____ Data provided

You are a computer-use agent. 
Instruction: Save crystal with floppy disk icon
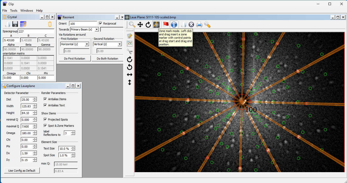(x=15, y=24)
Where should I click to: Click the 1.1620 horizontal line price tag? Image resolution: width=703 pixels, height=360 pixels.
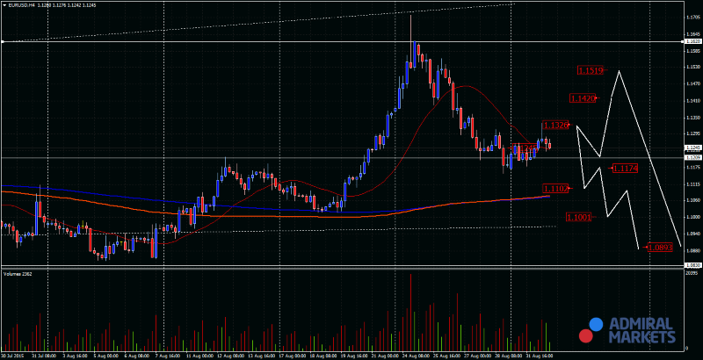pyautogui.click(x=692, y=41)
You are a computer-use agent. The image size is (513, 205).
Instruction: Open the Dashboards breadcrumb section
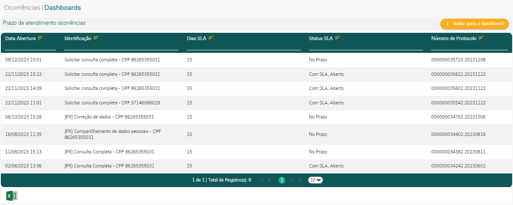click(62, 8)

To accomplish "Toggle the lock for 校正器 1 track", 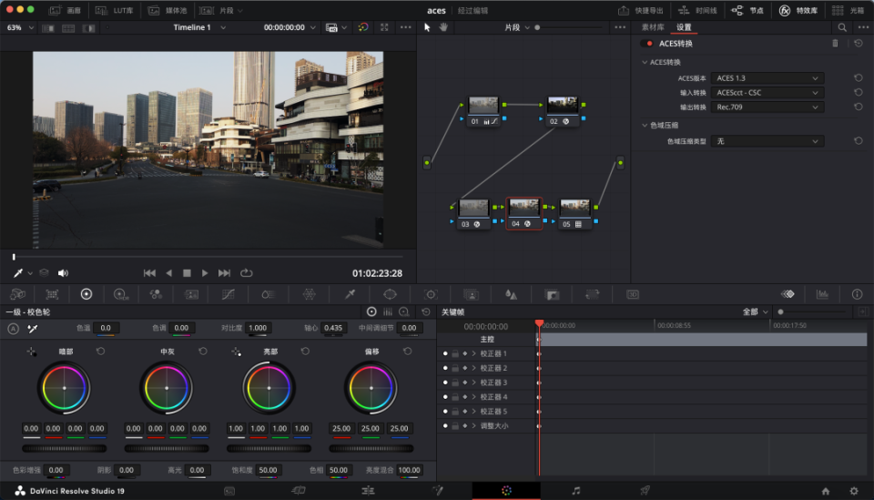I will [454, 353].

________

## [Exercise details]
In the entries above, how many lines hold the word "computer"? State the number and nothing else.

## [Exercise response]
2